Excerpted From
No Longer Strangers
Edited by Eugene Cho and Samira Izadi Page
Billy Graham was one of the most influential Christians in the 20th century. He preached the gospel face-to-face to more people—210 million, including satellite feeds—than perhaps anyone in history. He was a major catalyst for evangelism. At an international conference on evangelism in Amsterdam in 1983, Graham declared that Christians should “preach the gospel with urgency; preach it for decision. You may be speaking to some people who will hear the gospel for the last time. Preach it to bring your hearers to Jesus Christ.”
This cry for evangelism represents the core value of evangelical Christians, who celebrated Billy Graham’s evangelistic “crusades” as high points of their movement. In the same effort to have as many people as possible hear the gospel of salvation in Christ Jesus, D. James Kennedy, a Presbyterian minister, founded Evangelism Explosion International in 1974. This program trains laypeople to share the gospel. It has been used by thousands of churches.

> **The exercise**
Could you return, word for word, the part of the evangelism excerpt that begins at "This cry for" and stops after "thousands of churches."?

> **Given data**
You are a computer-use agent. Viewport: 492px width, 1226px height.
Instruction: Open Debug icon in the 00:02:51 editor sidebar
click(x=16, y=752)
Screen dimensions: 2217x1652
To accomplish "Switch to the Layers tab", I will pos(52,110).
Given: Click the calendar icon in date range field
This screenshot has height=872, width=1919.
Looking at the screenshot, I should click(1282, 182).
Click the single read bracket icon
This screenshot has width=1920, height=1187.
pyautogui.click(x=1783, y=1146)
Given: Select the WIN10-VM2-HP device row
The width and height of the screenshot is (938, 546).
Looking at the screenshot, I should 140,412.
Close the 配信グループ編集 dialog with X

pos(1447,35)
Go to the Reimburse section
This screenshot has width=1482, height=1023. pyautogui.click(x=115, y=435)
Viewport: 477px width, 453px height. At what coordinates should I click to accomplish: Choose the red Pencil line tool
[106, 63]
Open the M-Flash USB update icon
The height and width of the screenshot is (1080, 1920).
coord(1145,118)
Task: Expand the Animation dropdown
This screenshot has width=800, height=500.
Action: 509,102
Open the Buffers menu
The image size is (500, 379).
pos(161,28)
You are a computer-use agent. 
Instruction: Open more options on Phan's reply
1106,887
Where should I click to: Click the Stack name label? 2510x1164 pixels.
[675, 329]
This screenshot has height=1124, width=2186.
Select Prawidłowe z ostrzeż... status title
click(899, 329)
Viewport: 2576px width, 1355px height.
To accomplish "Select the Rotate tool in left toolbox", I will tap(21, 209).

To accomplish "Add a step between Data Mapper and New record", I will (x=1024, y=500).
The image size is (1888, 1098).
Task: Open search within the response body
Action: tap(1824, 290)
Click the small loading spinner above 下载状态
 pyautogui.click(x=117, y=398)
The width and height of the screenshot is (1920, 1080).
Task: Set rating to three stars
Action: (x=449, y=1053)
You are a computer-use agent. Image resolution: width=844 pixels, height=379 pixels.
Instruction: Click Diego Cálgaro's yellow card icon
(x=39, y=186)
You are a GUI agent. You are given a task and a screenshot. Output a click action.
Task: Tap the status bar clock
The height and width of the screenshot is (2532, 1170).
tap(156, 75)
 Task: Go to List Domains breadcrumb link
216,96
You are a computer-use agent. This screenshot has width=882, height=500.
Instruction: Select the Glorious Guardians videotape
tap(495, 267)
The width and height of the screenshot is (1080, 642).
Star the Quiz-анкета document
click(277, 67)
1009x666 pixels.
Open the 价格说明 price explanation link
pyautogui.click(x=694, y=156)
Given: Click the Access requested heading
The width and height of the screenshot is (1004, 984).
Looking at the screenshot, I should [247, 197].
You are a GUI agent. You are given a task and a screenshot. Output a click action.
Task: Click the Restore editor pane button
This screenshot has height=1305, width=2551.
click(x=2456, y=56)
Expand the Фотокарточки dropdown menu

> **Exercise response**
This cry for evangelism represents the core value of evangelical Christians, who celebrated Billy Graham’s evangelistic “crusades” as high points of their movement. In the same effort to have as many people as possible hear the gospel of salvation in Christ Jesus, D. James Kennedy, a Presbyterian minister, founded Evangelism Explosion International in 1974. This program trains laypeople to share the gospel. It has been used by thousands of churches.